Rotate credentials on a regular basis.
Create a shared set of access keys for system administrators.
Configure multi-factor authentication (MFA).
Explanations:
Using the AWS account root user for daily access is not a best practice. The root user has unrestricted access to all resources and should only be used for tasks that require root privileges. Daily tasks should be performed using IAM users with appropriate permissions.
Using access keys and secret access keys on Amazon EC2 is not recommended. Instead, it is best to use IAM roles for EC2 instances, which automatically provide temporary credentials without the need to manage access keys.

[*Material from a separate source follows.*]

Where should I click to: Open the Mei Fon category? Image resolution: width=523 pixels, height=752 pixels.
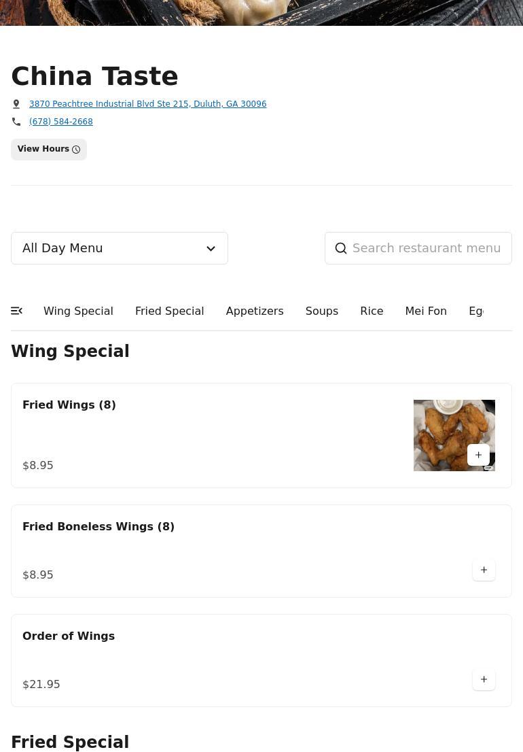click(425, 311)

Rotating credentials on a regular basis is a best practice to enhance security. This reduces the risk of compromised credentials by limiting the time they can be used.
Creating a shared set of access keys for system administrators is not a best practice. Each user should have their own IAM credentials to maintain accountability and security. Shared credentials can lead to unauthorized access and difficulty in tracking user actions.
Configuring multi-factor authentication (MFA) is a best practice as it adds an extra layer of security. MFA requires users to provide additional verification beyond just a password, making it more difficult for unauthorized users to gain access.